Could Collected Chemical Parameters Be Utilized to Build Soft Sensors Capable of Predicting the Provenance, Vintages, and Price Points of New Zealand Pinot Noir Wines Simultaneously?
Jingxian AnRebecca C DeedPaul Andrew KilmartinWei YuPublished in: Foods (Basel, Switzerland) (2023)
Soft sensors work as predictive frameworks encapsulating a set of easy-to-collect input data and a machine learning method (ML) to predict highly related variables that are difficult to measure. The machine learning method could provide a prediction of complex unknown relations between the input data and desired output parameters. Recently, soft sensors have been applicable in predicting the prices and vintages of New Zealand Pinot noir wines based on chemical parameters.
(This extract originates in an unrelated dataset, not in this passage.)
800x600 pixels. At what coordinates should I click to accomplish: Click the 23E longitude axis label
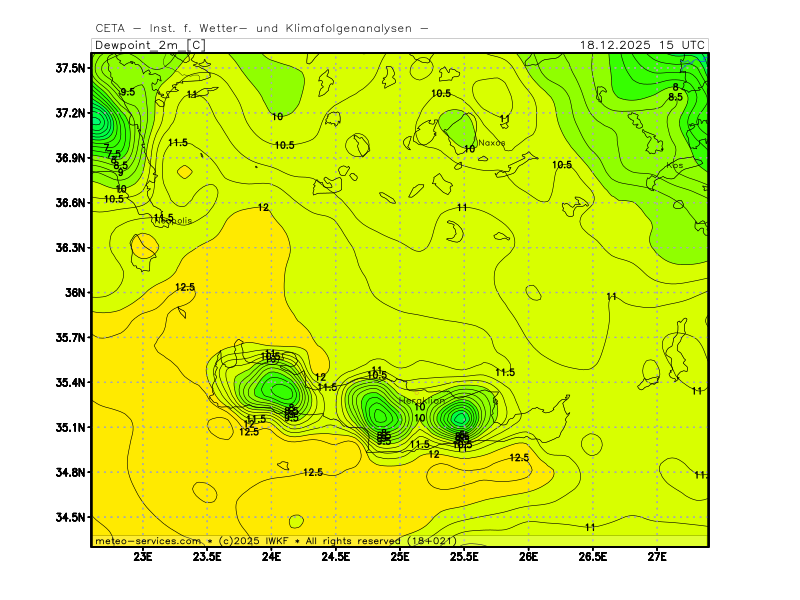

However, the previous sample size did not adequately represent the diversity of provenances, vintages, and price points across commercially available New Zealand Pinot noir wines. Consequently, a representative sample of 39 commercially available New Zealand Pinot noir wines from diverse provenances, vintages, and price points were selected. Literature has shown that wine phenolic compounds strongly correlated with wine provenances, vintages and price points, which could be used as input data for developing soft sensors. Due to the significance of these phenolic compounds, chemical parameters, including phenolic compounds and pH, were collected using UV-Vis visible spectrophotometry and a pH meter. The soft sensor utilising Naive Bayes (belongs to ML) was designed to predict Pinot noir wines' provenances (regions of origin) based on six chemical parameters with the prediction accuracy of over 75%. Soft sensors based on decision trees (within ML) could predict Pinot noir wines' vintages and price points with prediction accuracies of over 75% based on six chemical parameters. These predictions were based on the same collected six chemical parameters as aforementioned.